Things to do:
(1) Rewrite the Playdoh talk abstract from "authors: Cyrille Rossant, Bertrand" up to and including "of these devices.", substituting "clock speed" for "clock frequency".
(2) According to the Playdoh talk abstract, which operating systems does Playdoh work on?

Top of Page text

Talk Playdoh: a lightweight Python library for distributed computing and optimisation

Presented by Cyrille Rossant in Scientific track 2010 on 2010/07/11 from 14:00 to 14:30 in room Dussane
Abstract

authors: Cyrille Rossant, Bertrand Fontaine, Dan Goodman

Scientists increasingly require high performance computing. As the clock frequency of processors is limited by physical constraints, parallel computing is becoming an essential paradigm in scientific research. This is particularly the case for optimisation tasks since many global optimisation algorithms are mostly embarrassingly parallel. Supercomputers or large-scale computer clusters offer an efficient but expensive way of distributing computations over hundreds of computers. General-purpose computing on graphics processing units (GPUs) is a cheap and interesting alternative to supercomputers, although it can require scientists to invest in adapting their computations to the particular architecture of these devices.

Most labs have many interconnected computers already installed which often contain multiple cores (CPUs). Many of these computers also have GPUs, or could be inexpensively fitted with them. Playdoh addresses precisely this situation: it is a lightweight standalone Python library for turning lab computers into a small cluster at no cost. It allows distributing computational tasks, in particular optimisations, over a set of interconnected machines. It has built-in support for multiple CPUs, GPUs, and works on both UNIX and Windows systems. It is primarily intended to Scipy users who want a simple and transparent way for distributing their computations and optimisations.

Bottom of Page text
Top of Data provided

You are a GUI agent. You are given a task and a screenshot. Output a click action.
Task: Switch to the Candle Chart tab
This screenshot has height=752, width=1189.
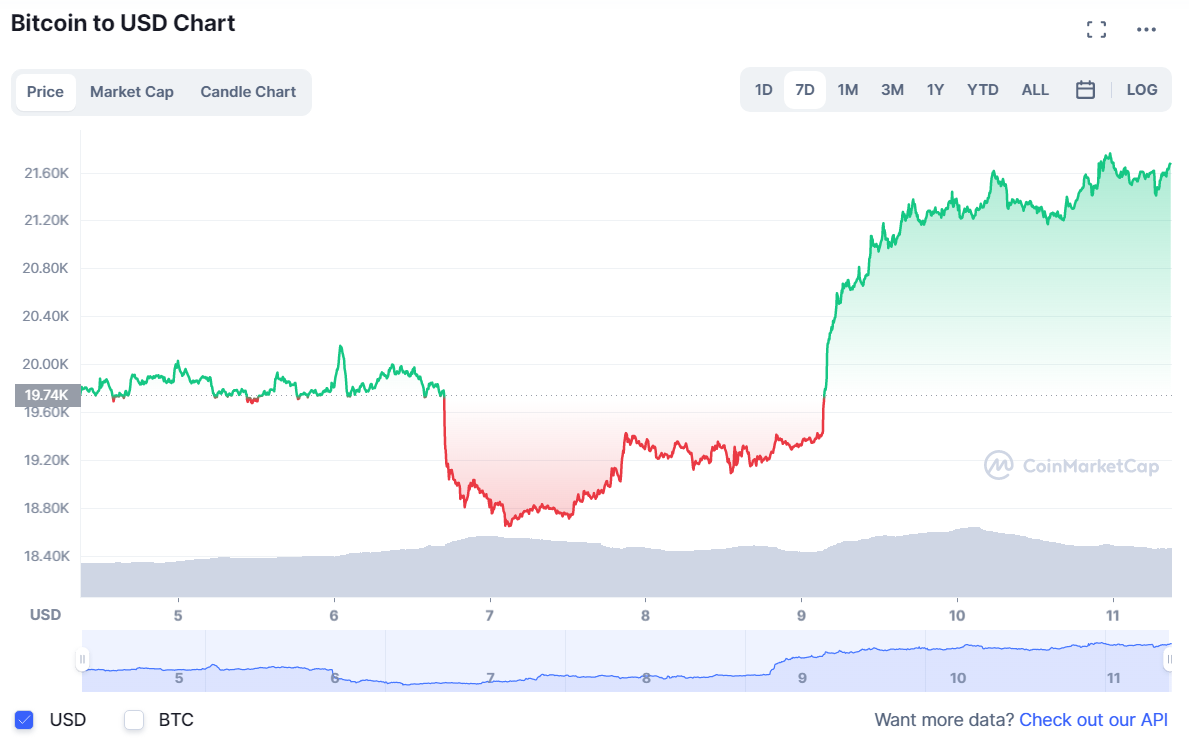point(248,91)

Bottom of Data provided

Answers below:
(1)
authors: Cyrille Rossant, Bertrand Fontaine, Dan Goodman

Scientists increasingly require high performance computing. As the clock speed of processors is limited by physical constraints, parallel computing is becoming an essential paradigm in scientific research. This is particularly the case for optimisation tasks since many global optimisation algorithms are mostly embarrassingly parallel. Supercomputers or large-scale computer clusters offer an efficient but expensive way of distributing computations over hundreds of computers. General-purpose computing on graphics processing units (GPUs) is a cheap and interesting alternative to supercomputers, although it can require scientists to invest in adapting their computations to the particular architecture of these devices.

(2) It works on both UNIX and Windows systems.